А за стенами докторской квартиры об этом легко было забыть. Квартиру С.П. себе устроила оригинально: там было всего 4 комнаты, не особенно большие, но очень высокие. Комната Дмитрия Павловича, убранная со спартанской простотой, затем столовая, в которой стояли простые лавки, кустарные полки, солоницы, висели шитые «рушники» — словом, все было «в русском стиле». Просторная гостиная и, наконец, комната С.П., переделенная на две — но не вдоль, а поперек, так что вышли комнатка внизу и комнатка наверху, куда вела маленькая витая лесенка, как на пароходе. В нижней комнате, задрапированной на манер персидского шатра какой-то восточной тканью, было очень уютно сидеть на огромной тахте в полумраке и слушать музыку и пение, доносящиеся из гостиной, наверху, в образовавшейся каютке, была ее спальня, где жили она и ее ручной журавль, баловень, ходивший за ней всюду, как собачка по пятам, танцевавший под музыку и клевавший тех, кого почему-нибудь невзлюбит. Еще в доме были два красавца сеттера — любимцы Дмитрия Павловича. Дмитрий Павлович был человек молчаливый, терпеливый. На взгляд, роль его сводилась к тому, что обыкновенно, пока в гостиной пели, читали или флиртовали, он сидел с приятелем, таким же молчаливым, как он, у себя за шахматами, а часов около двенадцати входил в гостиную и приглашал: «Прошу закусить, господа». За ужином продолжал оставаться немногословно гостеприимным. Ужин был всегда скромный, но вкусный, и С.П. с гордостью хвалила Д.П., подчеркивая гостям, что «хозяйка» — он, а не она.

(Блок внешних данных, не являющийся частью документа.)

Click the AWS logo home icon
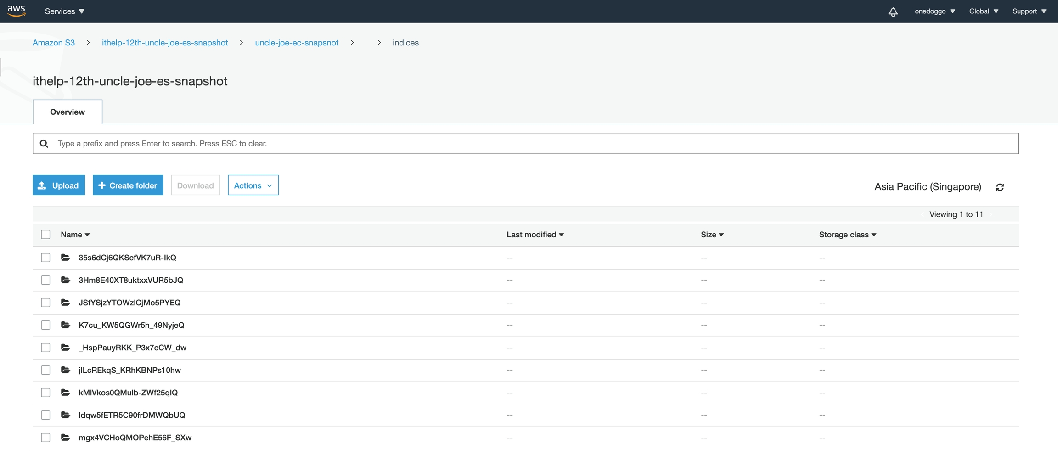point(16,11)
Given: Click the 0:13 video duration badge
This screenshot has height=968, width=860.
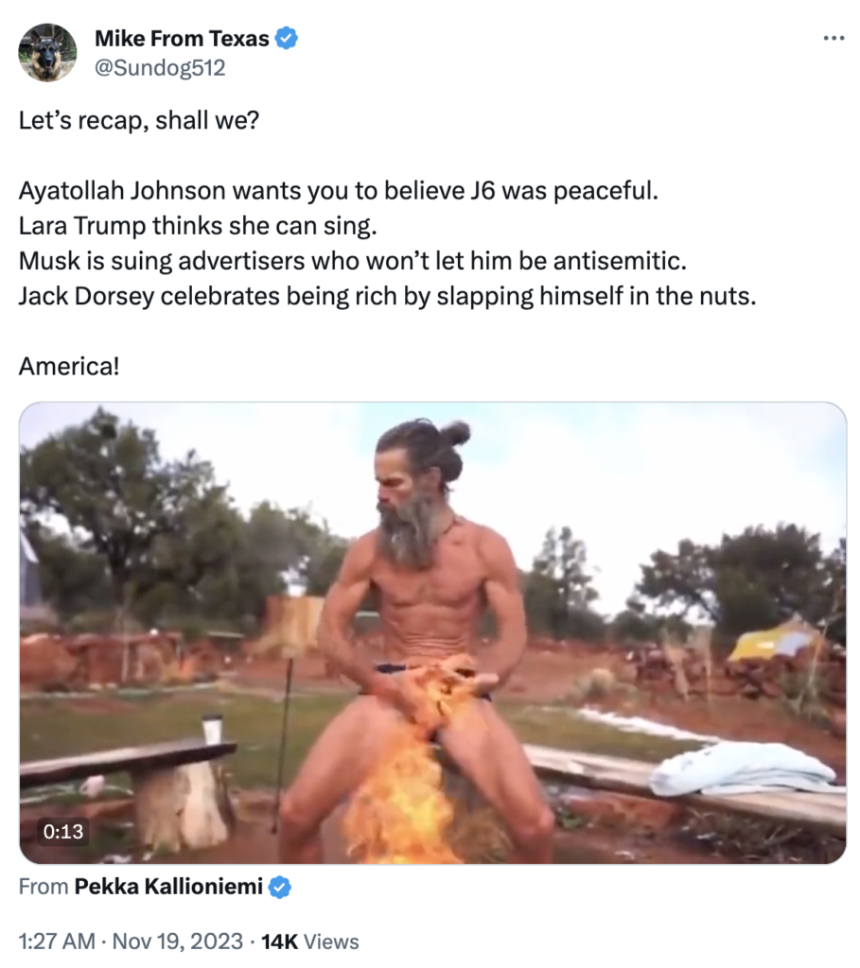Looking at the screenshot, I should pos(62,832).

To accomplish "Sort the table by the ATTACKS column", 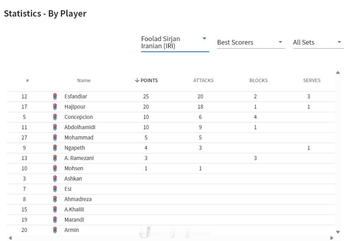I will coord(203,81).
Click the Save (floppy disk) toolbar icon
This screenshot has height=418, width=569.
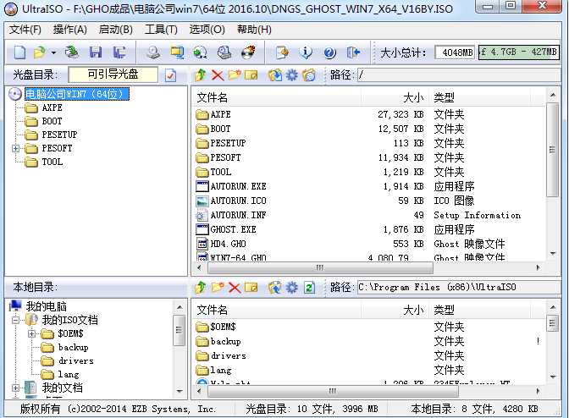[x=96, y=53]

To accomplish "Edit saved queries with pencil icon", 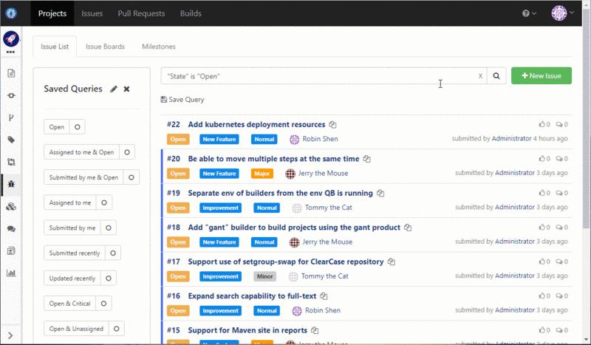I will [114, 89].
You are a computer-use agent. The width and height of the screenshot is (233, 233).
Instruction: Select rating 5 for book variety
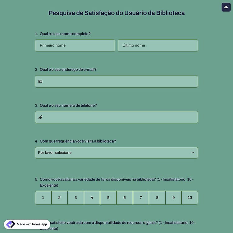coord(108,198)
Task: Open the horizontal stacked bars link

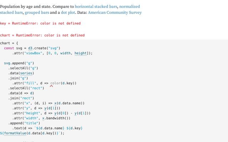Action: point(96,6)
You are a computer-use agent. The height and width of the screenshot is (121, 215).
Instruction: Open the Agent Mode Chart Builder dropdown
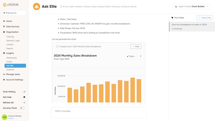click(x=192, y=6)
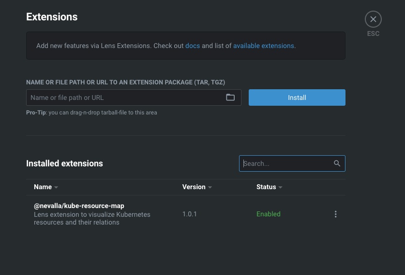Open the docs link
Image resolution: width=405 pixels, height=275 pixels.
coord(193,46)
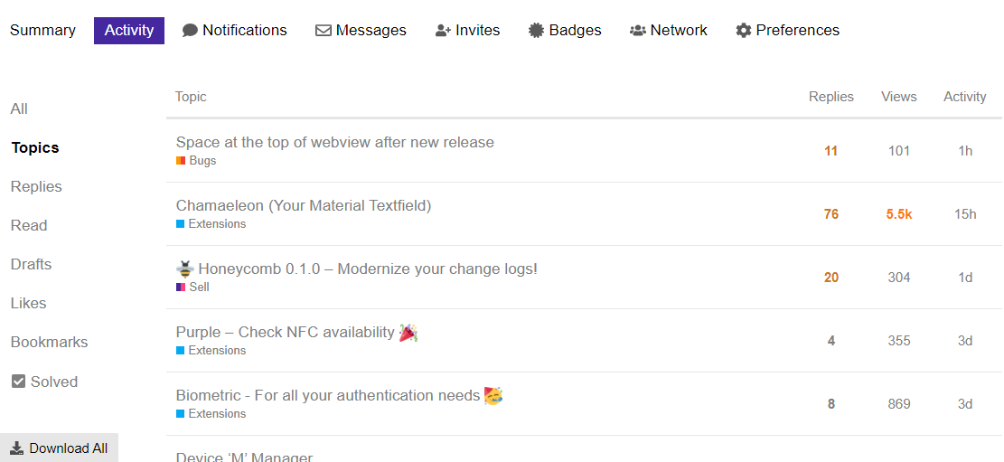Click the download icon beside Download All
Image resolution: width=1004 pixels, height=462 pixels.
[x=17, y=448]
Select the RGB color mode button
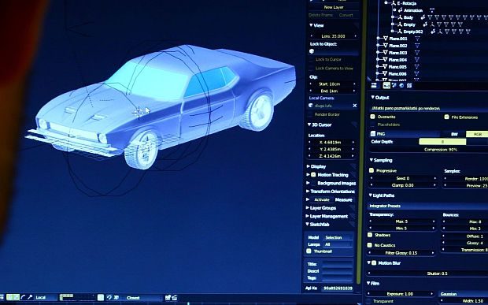This screenshot has width=488, height=305. click(x=477, y=134)
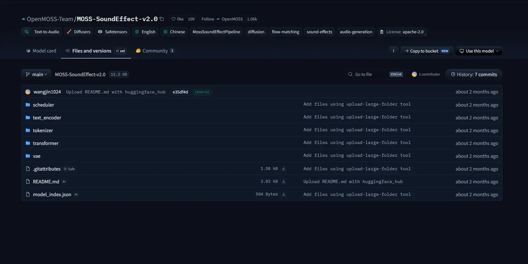Focus the Go to file search field

375,74
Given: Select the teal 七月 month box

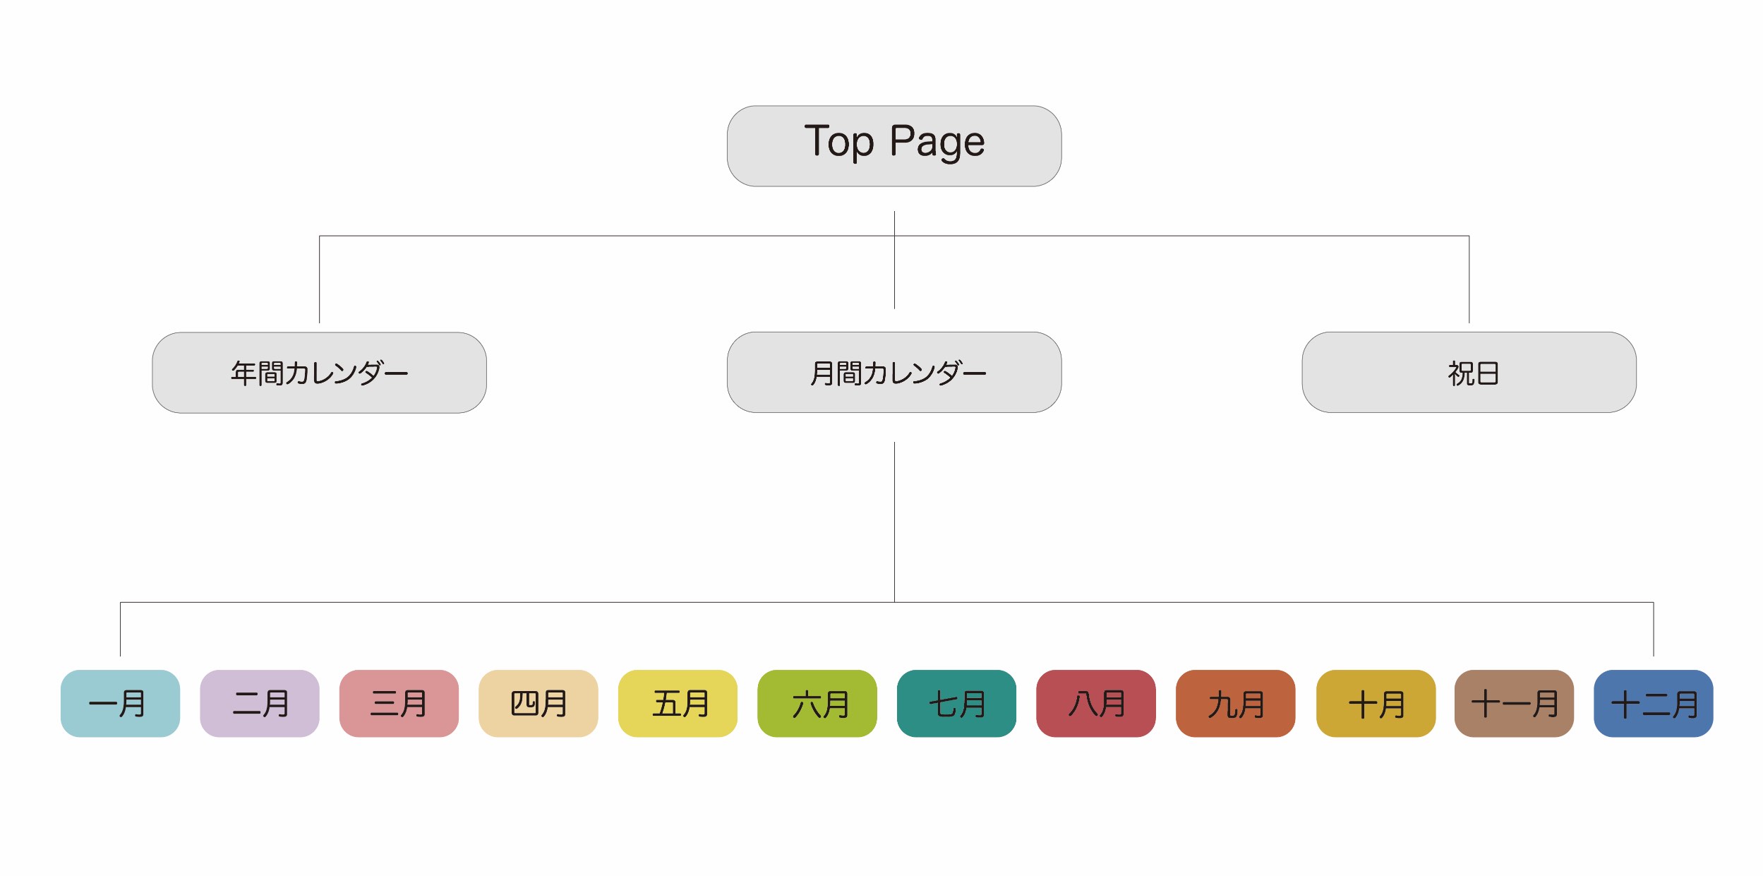Looking at the screenshot, I should pyautogui.click(x=956, y=704).
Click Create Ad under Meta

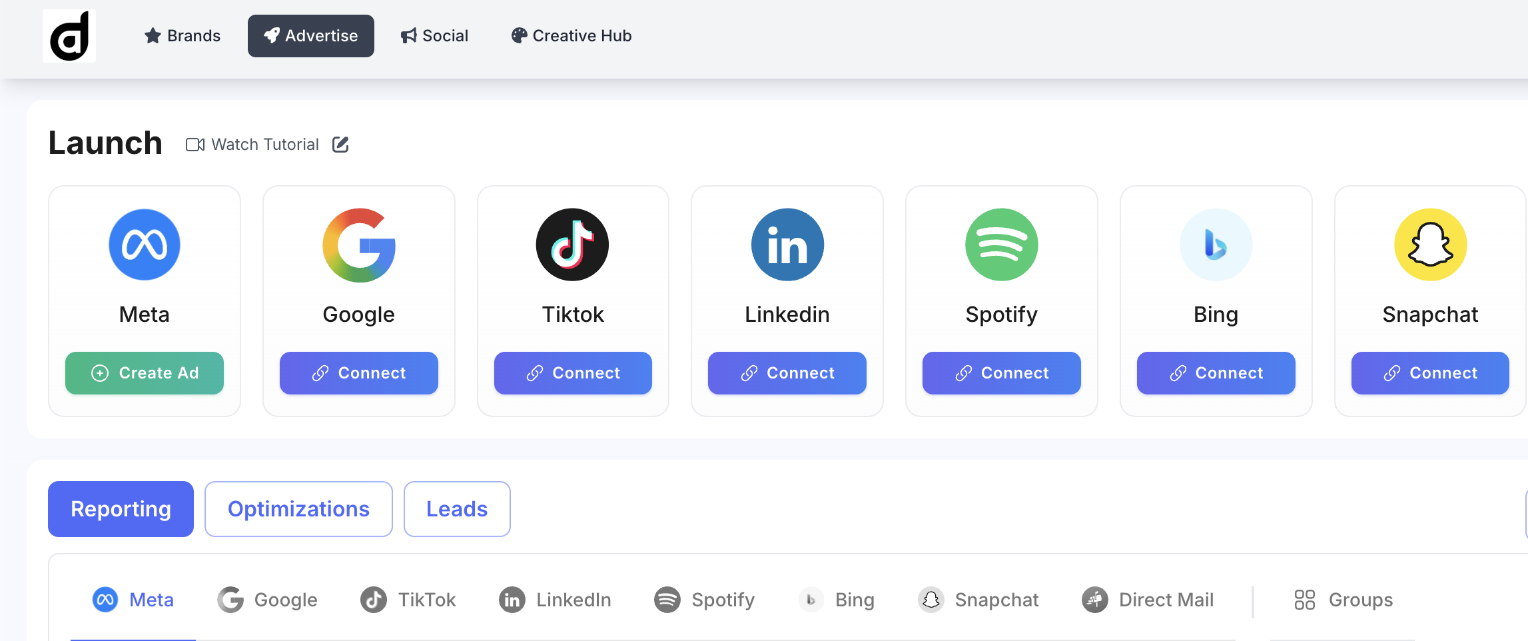point(144,373)
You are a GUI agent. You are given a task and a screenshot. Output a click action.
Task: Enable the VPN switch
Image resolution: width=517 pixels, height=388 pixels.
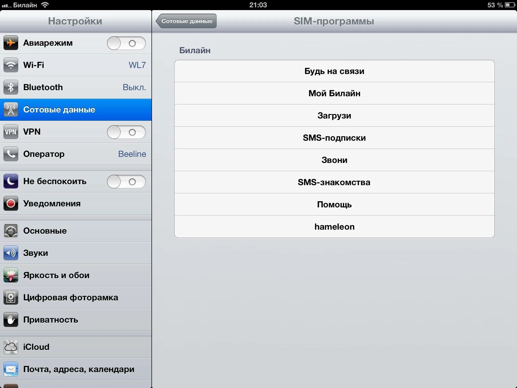[126, 132]
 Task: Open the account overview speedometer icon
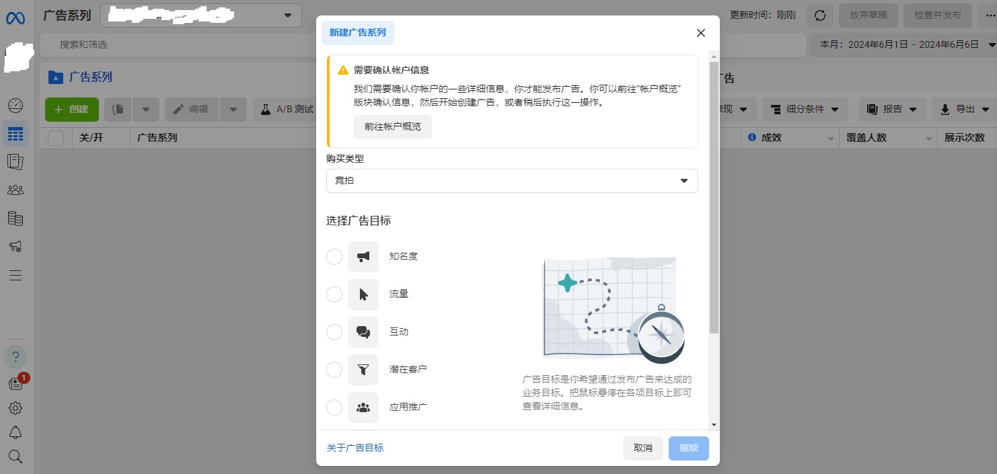15,106
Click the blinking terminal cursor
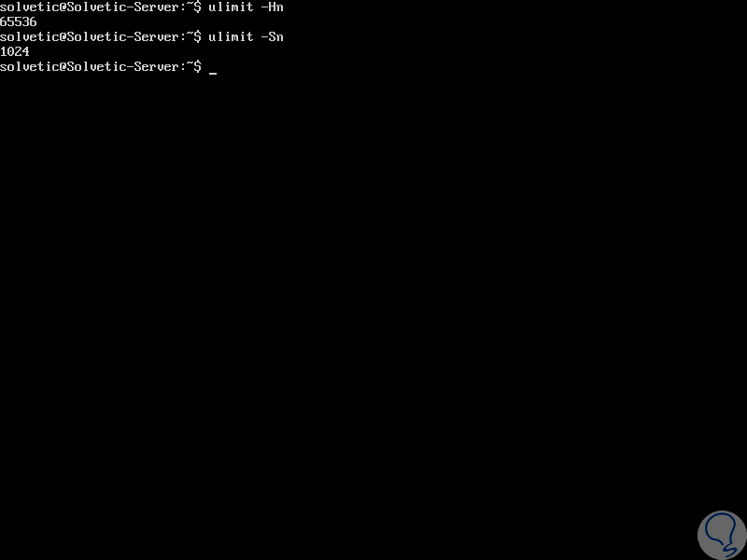 pos(213,74)
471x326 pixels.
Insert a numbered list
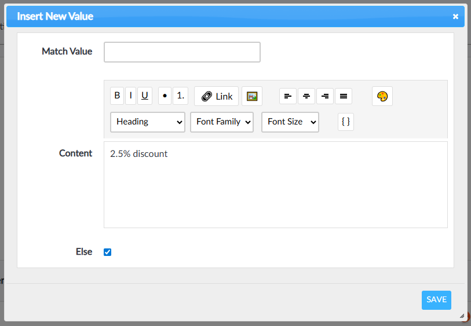pos(180,96)
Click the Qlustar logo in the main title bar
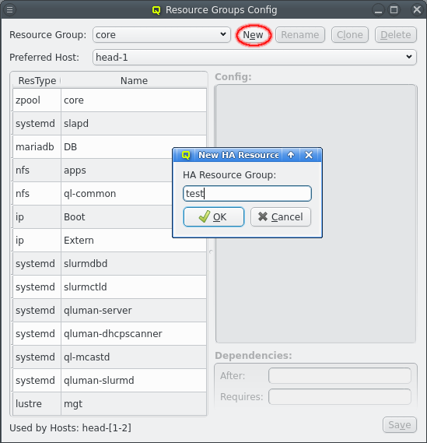The width and height of the screenshot is (427, 443). point(156,10)
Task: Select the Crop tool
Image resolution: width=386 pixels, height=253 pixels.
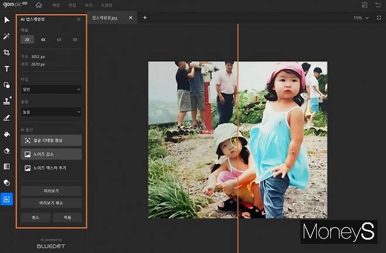Action: 7,52
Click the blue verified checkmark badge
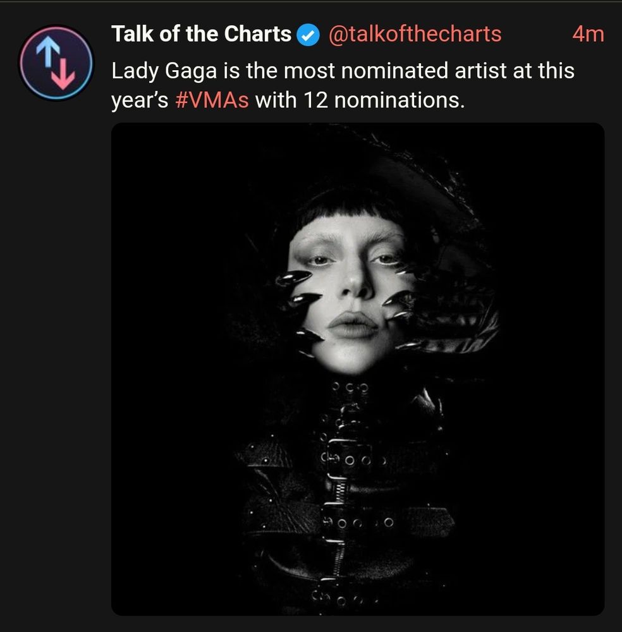 [x=308, y=35]
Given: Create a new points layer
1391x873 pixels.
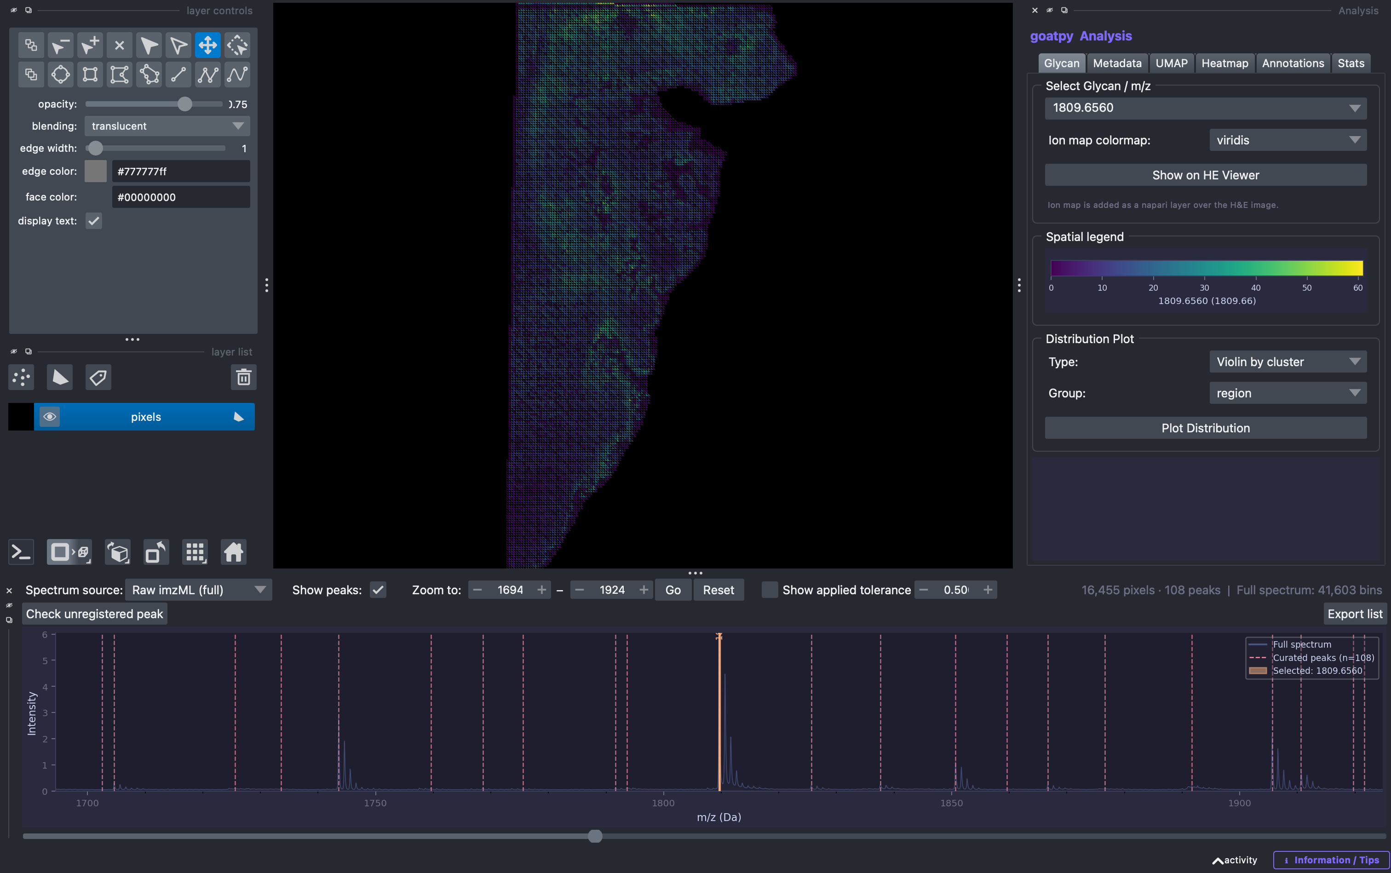Looking at the screenshot, I should 21,378.
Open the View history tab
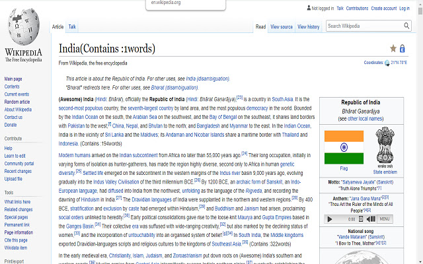Viewport: 423px width, 264px height. pos(308,27)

Но Д.П. был человеком большого сердца, и его отношение к жене было любопытно. Для того чтобы дать о нем понятие, можно привести одну из его редких фраз, сказанную близкому человеку, когда тот хотел пройти к С.П. в неурочный час: «Оставьте ее… она сейчас дочитывает последние страницы своего романа…»
С.П. была близка с художником Левитаном. Левитану в это время было лет под тридцать. Очень интересное матово-бледное лицо, совершенно с веласкесовского портрета, слегка вьющиеся темные волосы, высокий лоб, «бархатные глаза», остроконечная бородка: семитический тип в его наиболее благородном выражении — арабско-испанском. Недаром в семье писателя Чехова, когда они с Антоном Павловичем устраивали импровизированные представления, он любил наряжаться «бедуином», «творить намаз» и т. п. В своих бархатных рабочих куртках с открытым воротом он был очень красив и знал это, знал, что его наружность обращает на себя внимание, и невинно заботился о ней: повязывал каким-то особенным бантом широкий белый галстук и т. п. Вот у кого был типичный «грим» для художника, как его обыкновенно представляют себе читатели романов.
У С.П. бывало пол-Москвы. У нее, между прочим, познакомилась я и с Лидией Стахиевной М., так называемой «Ликой», приятельницей Чехова. Лика была девушка необыкновенной красоты, настоящая «Царевна Лебедь» из русской сказки. Ее пепельные вьющиеся волосы, чудесные серые глаза под «соболиными» бровями, необычайная мягкость и неуловимый «шарм» в соединении с полным отсутствием ломанья и почти суровой простотой делали ее обаятельной. Но она как будто не только не понимала, как она красива, но стыдилась и обижалась, если об этом при ней с бесцеремонностью художников кто-нибудь заводил речь. Однако, как ни старалась, она не могла помешать тому, что на нее оборачивались на улице и засматривались в театре. Антон Павлович в те годы был неравнодушен к ней, раза два делал ей предложение, но она питала к нему только дружбу. Дружбу эту она сохранила до его конца, да и он всегда очень любил ее.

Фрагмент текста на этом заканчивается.